● **Task statement**: Lines before the one containing "You are a GUI" are not wanted; restate the rest below word for word, through the last line, but drop any pictures.

Saved data entries
########

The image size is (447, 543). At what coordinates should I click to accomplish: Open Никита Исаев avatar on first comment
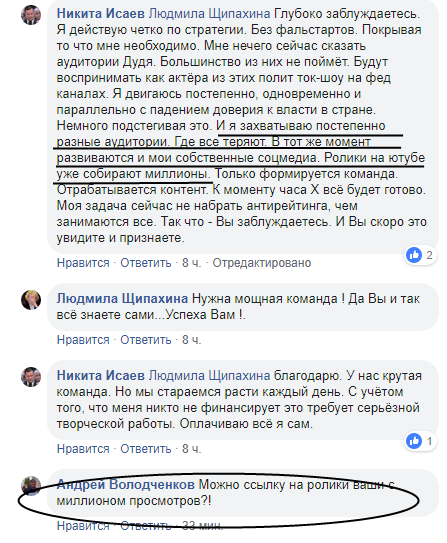click(x=31, y=15)
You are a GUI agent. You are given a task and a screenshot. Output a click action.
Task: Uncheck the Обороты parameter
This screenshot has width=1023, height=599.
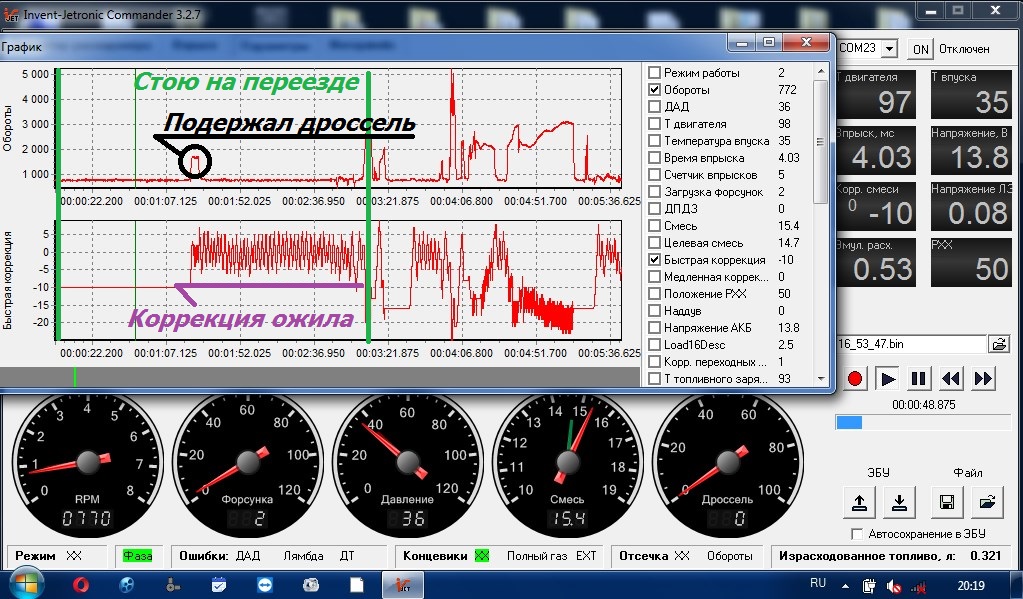[x=654, y=89]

########

● **Exercise output**:
You are a GUI agent. You are given a task and a screenshot. Output a click action.
Task: Uncheck the Обороты parameter
This screenshot has width=1023, height=599.
[x=654, y=89]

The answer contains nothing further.